(Entries for locating text and elements)
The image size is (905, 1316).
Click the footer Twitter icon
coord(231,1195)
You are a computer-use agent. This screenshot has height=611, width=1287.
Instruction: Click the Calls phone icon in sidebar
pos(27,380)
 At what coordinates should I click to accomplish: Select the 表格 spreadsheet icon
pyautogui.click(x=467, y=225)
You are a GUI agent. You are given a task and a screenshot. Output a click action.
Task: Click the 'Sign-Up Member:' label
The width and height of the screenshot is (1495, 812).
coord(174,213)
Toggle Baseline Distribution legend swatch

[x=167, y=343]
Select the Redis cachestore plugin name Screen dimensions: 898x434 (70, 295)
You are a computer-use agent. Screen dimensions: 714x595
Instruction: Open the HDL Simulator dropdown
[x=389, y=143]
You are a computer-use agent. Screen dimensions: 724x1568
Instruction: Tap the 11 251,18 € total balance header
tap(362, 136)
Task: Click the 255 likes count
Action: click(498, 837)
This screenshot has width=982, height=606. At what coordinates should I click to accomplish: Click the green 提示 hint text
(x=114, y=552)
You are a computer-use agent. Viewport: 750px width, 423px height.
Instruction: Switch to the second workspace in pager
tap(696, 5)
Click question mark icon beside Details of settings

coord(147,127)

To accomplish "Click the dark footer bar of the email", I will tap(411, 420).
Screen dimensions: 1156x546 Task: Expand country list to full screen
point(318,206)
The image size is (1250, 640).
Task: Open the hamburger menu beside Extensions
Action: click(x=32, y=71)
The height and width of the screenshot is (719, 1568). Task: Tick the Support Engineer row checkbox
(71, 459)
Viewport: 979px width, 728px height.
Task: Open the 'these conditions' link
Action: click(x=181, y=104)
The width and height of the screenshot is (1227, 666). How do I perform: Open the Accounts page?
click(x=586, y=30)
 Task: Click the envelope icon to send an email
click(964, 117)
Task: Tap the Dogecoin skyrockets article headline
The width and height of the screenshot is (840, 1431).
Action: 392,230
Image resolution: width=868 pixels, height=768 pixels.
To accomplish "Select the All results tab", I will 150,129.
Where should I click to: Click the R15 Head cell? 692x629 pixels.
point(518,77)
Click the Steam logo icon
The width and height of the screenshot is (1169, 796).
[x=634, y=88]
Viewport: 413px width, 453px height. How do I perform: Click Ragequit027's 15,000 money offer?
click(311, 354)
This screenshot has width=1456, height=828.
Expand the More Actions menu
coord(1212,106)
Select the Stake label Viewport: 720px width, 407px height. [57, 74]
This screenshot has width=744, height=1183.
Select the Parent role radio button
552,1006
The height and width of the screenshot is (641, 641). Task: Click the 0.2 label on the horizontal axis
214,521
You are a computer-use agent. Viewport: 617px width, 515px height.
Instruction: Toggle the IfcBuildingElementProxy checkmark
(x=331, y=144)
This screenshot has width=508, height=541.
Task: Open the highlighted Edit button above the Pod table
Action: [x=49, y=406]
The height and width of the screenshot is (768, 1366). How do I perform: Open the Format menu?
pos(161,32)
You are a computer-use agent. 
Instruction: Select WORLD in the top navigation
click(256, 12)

» GIVEN PROBLEM: Please reproduce the whole listing above line for line, without changing anything.

» RESULT OF THIS TASK:
The image size is (905, 1316).
Click the footer Twitter icon
coord(231,1195)
You are a computer-use agent. This screenshot has height=611, width=1287.
Instruction: Click the Calls phone icon in sidebar
pos(27,380)
 At what coordinates should I click to accomplish: Select the 表格 spreadsheet icon
pyautogui.click(x=467, y=225)
You are a GUI agent. You are given a task and a screenshot. Output a click action.
Task: Click the 'Sign-Up Member:' label
The width and height of the screenshot is (1495, 812).
coord(174,213)
Toggle Baseline Distribution legend swatch

[x=167, y=343]
Select the Redis cachestore plugin name Screen dimensions: 898x434 (70, 295)
You are a computer-use agent. Screen dimensions: 714x595
Instruction: Open the HDL Simulator dropdown
[x=389, y=143]
You are a computer-use agent. Screen dimensions: 724x1568
Instruction: Tap the 11 251,18 € total balance header
tap(362, 136)
Task: Click the 255 likes count
Action: click(498, 837)
This screenshot has width=982, height=606. At what coordinates should I click to accomplish: Click the green 提示 hint text
(x=114, y=552)
You are a computer-use agent. Viewport: 750px width, 423px height.
Instruction: Switch to the second workspace in pager
tap(696, 5)
Click question mark icon beside Details of settings

coord(147,127)

To accomplish "Click the dark footer bar of the email", I will tap(411, 420).
Screen dimensions: 1156x546 Task: Expand country list to full screen
point(318,206)
The image size is (1250, 640).
Task: Open the hamburger menu beside Extensions
Action: click(x=32, y=71)
The height and width of the screenshot is (719, 1568). Task: Tick the Support Engineer row checkbox
(71, 459)
Viewport: 979px width, 728px height.
Task: Open the 'these conditions' link
Action: click(x=181, y=104)
The width and height of the screenshot is (1227, 666). How do I perform: Open the Accounts page?
click(x=586, y=30)
 Task: Click the envelope icon to send an email
click(964, 117)
Task: Tap the Dogecoin skyrockets article headline
The width and height of the screenshot is (840, 1431).
Action: 392,230
Image resolution: width=868 pixels, height=768 pixels.
To accomplish "Select the All results tab", I will 150,129.
Where should I click to: Click the R15 Head cell? 692x629 pixels.
point(518,77)
Click the Steam logo icon
The width and height of the screenshot is (1169, 796).
[x=634, y=88]
Viewport: 413px width, 453px height. How do I perform: Click Ragequit027's 15,000 money offer?
click(311, 354)
This screenshot has width=1456, height=828.
Expand the More Actions menu
coord(1212,106)
Select the Stake label Viewport: 720px width, 407px height. [57, 74]
This screenshot has width=744, height=1183.
Select the Parent role radio button
552,1006
The height and width of the screenshot is (641, 641). Task: Click the 0.2 label on the horizontal axis
214,521
You are a computer-use agent. Viewport: 617px width, 515px height.
Instruction: Toggle the IfcBuildingElementProxy checkmark
(x=331, y=144)
This screenshot has width=508, height=541.
Task: Open the highlighted Edit button above the Pod table
Action: [x=49, y=406]
The height and width of the screenshot is (768, 1366). How do I perform: Open the Format menu?
pos(161,32)
You are a computer-use agent. 
Instruction: Select WORLD in the top navigation
click(256, 12)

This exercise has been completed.